Bob Pack, of Sproose, likens the situation to the battle between Coca-Cola and Pepsi.

“Google is Coke,” he says, “and Yahoo is Pepsi, and then you’ve got all the other flavors. Google’s so well-branded.”

It’s a Catch-22, Mr. Pack adds: If people-powered sites could attract millions of users, the quality of rankings could be more dynamic and democratic than anything yielded by a traditional algorithmic engine. Many Google aficionados, however, would be loath to jump to another engine unless the results were already top-notch.

More practically, there is a concern among some developers that handing over control to a community could engender a flood of spam, or devolve into a mess of internecine backbiting among users. (This is the case on the Yahoo Answers site, where queries are answered haphazardly, or with a string of pejoratives, or – less frequently – not at all.)

Finally, the “richness of information” on a people-powered site is often much more unwieldy than the data provided by Google, says James Segil, the president of EdgeCast Networks, an Internet infrastructure company that helps power Mahalo. A major challenge for people-powered search companies is how to juggle the flow of user input, and keep results consistently updated.

There are signs that the search paradigm is already shifting. Google’s SearchWiki has received some good notices – and some bad – from tech reviewers, and brought the community-search debate to center stage.

Some progress for smaller sites
ChaCha, which uses an army of more than 55,000 amateur “guides” to help relay information via SMS text, has enjoyed what Mr. Bostic calls an extraordinary leap in growth. According to information provided by ChaCha, the company has logged more than 56 million queries to date, up 53 percent from January to November of 2008. Thousands of new users experiment with the service every day.

“There’s a feeling of information pollution out there,” says Melek Pulatkonak, president and chief operating officer of a search site called Hakia. “Millions and millions of results [on Google] terrorize the searcher, preventing them from moving forward. People want something different.”

Hakia is not exactly a people-powered engine. Instead, it uses a homegrown algorithm to analyze the wording of a query, thus delivering results more contextually accurate that than of Google. (If a user were looking to “treat” a cold, for example, Hakia would understand that the word “treat” did not refer to candy.)

The site, now in public beta testing, simultaneously maintains a growing network of “credible” sites, vetted by a network of librarians at hospitals and schools around the country.

This combination of algorithmic and human input, Ms.
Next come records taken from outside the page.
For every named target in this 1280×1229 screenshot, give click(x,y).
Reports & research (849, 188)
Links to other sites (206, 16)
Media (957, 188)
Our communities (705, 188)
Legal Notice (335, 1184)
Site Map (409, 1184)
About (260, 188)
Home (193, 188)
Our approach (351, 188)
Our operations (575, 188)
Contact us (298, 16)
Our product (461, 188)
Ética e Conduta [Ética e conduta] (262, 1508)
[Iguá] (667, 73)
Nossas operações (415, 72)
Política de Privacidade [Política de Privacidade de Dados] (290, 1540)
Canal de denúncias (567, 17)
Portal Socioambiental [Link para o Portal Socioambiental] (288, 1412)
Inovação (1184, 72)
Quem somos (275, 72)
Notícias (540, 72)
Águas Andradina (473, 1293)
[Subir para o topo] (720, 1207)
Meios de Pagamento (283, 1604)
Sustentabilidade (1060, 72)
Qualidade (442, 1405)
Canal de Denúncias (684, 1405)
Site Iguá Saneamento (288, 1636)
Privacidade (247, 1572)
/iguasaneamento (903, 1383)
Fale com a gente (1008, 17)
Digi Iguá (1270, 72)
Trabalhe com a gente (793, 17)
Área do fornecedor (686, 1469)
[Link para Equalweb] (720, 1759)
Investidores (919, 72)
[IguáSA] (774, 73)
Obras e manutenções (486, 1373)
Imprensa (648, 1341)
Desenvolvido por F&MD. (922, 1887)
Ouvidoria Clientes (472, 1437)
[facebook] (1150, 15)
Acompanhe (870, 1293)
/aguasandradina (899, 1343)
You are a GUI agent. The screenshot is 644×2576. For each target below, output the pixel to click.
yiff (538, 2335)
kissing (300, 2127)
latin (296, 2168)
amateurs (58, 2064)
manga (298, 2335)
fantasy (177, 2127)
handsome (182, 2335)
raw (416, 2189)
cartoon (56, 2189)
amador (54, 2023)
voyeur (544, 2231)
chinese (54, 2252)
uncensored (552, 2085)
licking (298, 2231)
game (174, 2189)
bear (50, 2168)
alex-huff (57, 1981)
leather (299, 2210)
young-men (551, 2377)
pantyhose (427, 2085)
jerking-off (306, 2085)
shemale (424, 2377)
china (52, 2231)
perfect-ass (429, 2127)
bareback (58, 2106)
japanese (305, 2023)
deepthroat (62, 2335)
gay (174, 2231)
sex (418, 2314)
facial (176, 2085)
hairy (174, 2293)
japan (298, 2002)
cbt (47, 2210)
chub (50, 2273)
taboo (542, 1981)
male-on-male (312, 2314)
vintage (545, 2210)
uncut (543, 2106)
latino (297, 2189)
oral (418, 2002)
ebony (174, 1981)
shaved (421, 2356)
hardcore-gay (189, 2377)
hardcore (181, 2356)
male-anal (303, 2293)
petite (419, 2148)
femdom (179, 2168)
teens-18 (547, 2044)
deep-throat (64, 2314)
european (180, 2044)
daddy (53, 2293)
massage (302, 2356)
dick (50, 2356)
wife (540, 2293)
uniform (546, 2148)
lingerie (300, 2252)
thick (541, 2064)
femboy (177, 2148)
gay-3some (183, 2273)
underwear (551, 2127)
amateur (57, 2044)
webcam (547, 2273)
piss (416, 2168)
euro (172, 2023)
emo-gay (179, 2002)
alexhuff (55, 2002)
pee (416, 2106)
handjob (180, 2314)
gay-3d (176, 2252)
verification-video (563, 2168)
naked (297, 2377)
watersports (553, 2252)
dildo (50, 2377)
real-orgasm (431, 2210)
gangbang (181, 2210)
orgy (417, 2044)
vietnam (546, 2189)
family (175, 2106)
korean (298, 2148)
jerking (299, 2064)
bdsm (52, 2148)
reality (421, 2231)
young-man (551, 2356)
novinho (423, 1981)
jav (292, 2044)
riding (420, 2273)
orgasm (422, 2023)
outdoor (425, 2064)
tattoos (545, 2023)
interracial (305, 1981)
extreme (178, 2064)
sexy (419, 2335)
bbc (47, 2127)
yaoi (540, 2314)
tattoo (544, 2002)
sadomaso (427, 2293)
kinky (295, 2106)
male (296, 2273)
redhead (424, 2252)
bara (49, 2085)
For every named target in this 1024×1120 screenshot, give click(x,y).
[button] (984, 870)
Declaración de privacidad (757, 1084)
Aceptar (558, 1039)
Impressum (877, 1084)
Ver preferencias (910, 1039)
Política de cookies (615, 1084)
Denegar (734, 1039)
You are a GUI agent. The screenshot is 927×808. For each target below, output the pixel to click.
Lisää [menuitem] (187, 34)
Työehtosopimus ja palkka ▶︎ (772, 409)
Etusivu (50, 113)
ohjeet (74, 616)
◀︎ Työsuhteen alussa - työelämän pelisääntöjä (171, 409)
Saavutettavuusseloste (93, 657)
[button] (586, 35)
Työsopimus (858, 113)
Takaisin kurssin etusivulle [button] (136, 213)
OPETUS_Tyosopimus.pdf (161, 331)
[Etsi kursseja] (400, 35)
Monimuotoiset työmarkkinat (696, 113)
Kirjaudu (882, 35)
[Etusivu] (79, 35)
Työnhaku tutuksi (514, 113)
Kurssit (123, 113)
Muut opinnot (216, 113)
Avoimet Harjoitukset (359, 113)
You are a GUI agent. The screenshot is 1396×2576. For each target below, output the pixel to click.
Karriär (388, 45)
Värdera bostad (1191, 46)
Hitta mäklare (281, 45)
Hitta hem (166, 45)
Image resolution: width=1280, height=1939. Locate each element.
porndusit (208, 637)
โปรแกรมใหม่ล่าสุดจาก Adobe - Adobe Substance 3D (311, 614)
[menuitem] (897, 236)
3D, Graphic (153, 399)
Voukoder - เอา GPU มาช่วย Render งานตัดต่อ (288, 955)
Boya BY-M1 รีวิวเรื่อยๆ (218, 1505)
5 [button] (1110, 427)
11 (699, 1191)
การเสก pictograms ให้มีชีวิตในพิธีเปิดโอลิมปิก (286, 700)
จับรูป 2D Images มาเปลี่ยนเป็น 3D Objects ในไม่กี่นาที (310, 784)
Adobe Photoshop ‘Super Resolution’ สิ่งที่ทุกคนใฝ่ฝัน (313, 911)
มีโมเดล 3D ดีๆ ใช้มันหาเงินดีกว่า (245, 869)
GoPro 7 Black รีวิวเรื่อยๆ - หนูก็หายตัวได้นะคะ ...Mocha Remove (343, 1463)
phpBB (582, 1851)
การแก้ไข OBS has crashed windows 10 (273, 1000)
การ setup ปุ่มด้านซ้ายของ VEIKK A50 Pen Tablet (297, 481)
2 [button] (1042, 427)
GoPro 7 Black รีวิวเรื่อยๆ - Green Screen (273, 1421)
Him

Pulatkonak says, is very attractive to the average user. She does not anticipate Hakia would ever replace Google, but hopes instead that it will be used alongside Google, as a supplementary tool.

“To me the question is not whether humans should be making decisions,” Wales says, pointing out that Google’s internal editorial control is people-power of a kind. “It’s how they should be making the decisions. Should search be democratic? Or should it continue to be a top-down system?”

[Editor's note: The original version of this article misstated Ms. Pulatkonak's first name.]